The USC research group used the most innocuous type of network packet to probe the farthest reaches of the Internet. Known as the Internet Control Message Protocol, or ICMP, this packet is typically used to send error messages between servers and other network hardware. Sending an ICMP packet to another host (an action known as pinging) is generally not seen as hostile, Heidemann says. "There are certainly people who misunderstand what we are doing," and interpret it as the prelude to an attack, he says. "By request, we remove them from the survey, but its fewer people than you might think.

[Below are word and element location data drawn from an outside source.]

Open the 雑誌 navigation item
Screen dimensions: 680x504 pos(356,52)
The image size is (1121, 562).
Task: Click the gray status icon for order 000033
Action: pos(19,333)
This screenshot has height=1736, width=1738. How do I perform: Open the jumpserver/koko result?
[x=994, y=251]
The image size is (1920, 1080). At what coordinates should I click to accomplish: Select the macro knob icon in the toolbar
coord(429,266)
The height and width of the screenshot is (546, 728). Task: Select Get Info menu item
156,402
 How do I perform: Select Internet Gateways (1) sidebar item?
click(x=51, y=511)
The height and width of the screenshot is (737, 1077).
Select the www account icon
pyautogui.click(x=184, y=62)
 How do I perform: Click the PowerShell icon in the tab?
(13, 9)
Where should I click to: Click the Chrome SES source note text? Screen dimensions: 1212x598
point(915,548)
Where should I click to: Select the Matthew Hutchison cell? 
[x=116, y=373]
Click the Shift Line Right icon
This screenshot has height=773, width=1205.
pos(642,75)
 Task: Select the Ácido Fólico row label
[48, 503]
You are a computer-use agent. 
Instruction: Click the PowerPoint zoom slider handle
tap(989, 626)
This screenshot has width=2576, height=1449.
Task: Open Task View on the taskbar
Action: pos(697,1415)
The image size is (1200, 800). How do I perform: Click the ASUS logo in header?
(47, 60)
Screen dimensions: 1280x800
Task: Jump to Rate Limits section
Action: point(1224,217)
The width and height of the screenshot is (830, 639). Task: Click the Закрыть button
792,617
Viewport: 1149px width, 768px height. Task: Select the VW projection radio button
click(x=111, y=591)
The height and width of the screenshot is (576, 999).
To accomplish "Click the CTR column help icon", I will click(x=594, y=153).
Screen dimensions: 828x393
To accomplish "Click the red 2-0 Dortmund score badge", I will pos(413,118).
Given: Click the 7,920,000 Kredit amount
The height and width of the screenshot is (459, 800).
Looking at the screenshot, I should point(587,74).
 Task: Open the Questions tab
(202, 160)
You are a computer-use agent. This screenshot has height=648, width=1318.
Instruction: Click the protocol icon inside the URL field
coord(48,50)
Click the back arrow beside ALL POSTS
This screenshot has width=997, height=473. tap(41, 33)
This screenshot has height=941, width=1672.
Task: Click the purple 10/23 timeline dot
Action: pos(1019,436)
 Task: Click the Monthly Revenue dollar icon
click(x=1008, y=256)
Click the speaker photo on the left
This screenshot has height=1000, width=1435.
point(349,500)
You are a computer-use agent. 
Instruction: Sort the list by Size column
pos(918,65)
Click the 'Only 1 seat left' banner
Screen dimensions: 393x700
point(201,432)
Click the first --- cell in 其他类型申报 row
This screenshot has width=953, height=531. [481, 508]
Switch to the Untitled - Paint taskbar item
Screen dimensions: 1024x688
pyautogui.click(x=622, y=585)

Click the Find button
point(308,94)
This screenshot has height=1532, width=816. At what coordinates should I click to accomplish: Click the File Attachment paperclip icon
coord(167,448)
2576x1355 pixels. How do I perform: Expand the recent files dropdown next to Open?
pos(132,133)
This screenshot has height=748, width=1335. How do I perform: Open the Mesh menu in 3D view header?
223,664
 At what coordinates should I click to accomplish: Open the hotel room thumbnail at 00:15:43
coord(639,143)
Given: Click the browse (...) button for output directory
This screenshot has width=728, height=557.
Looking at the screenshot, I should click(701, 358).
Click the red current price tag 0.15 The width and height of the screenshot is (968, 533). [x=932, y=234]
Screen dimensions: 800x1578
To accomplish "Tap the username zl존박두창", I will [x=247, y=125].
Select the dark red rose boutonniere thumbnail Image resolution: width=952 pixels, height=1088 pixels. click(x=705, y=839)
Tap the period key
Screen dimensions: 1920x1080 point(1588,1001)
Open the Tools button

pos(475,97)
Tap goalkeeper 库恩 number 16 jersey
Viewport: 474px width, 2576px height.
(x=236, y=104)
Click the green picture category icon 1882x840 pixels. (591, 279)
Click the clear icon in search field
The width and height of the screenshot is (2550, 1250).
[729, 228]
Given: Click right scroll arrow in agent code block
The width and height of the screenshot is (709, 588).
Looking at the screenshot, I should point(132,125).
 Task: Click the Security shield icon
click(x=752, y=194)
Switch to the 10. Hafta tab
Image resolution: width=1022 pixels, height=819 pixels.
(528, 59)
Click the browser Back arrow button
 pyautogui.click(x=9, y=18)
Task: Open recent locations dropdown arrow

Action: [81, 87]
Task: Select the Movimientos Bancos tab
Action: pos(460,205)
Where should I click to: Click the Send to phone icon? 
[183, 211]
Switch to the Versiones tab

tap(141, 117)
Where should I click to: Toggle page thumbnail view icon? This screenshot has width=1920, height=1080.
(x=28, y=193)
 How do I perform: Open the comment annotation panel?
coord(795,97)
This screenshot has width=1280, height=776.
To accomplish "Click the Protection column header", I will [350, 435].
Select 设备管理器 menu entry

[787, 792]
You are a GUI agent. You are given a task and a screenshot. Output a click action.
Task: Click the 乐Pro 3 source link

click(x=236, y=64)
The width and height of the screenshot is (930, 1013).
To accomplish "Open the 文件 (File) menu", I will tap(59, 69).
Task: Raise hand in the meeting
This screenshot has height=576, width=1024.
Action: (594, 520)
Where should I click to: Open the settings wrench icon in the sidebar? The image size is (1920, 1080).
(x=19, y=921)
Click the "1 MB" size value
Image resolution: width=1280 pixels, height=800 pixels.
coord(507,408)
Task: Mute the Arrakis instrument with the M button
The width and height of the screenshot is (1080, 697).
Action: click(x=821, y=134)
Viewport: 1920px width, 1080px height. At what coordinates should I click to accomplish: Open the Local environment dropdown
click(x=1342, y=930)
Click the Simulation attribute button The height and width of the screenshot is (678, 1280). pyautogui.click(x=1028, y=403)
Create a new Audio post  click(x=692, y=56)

Pings are pretty innocuous."
The researchers found that ICMP pings stack up well against another method of host detection, the Internet's main means of transmitting data: the Transmission Control Protocol, or TCP. TCP-probing is a common technique used by network scanners, but it tends to take longer and is considered more aggressive than ICMP pings, so it may be blocked. To compare the effectiveness of each technique, the team probed a million random Internet addresses using both ICMP and TCP, finding a total of 54,297 active hosts. ICMP pings elicited a response from approximately three-quarters of visible hosts, while TCP probes garnered a response slightly less than two-thirds of the time.
In total, the researchers estimate that there are 112 million responsive addresses, with between 52 million and 60 million addresses assigned to hosts that are contactable 95 percent of the time.
The survey may miss computers behind firewalls or computers that do not respond to pings, but the overall conclusion--that the Internet has room to grow--is spot on, says Gordon Lyon, a security researcher who created the popular network scanning tool NMAP.
"There are huge chunks of IP space which are not allocated yet, and also giant swaths which are inefficiently allocated," Lyon says. "For example, Xerox, GE, IBM, HP, Apple, and Ford each have more than 16 million IP addresses to themselves because they were allocated when the Internet was just starting."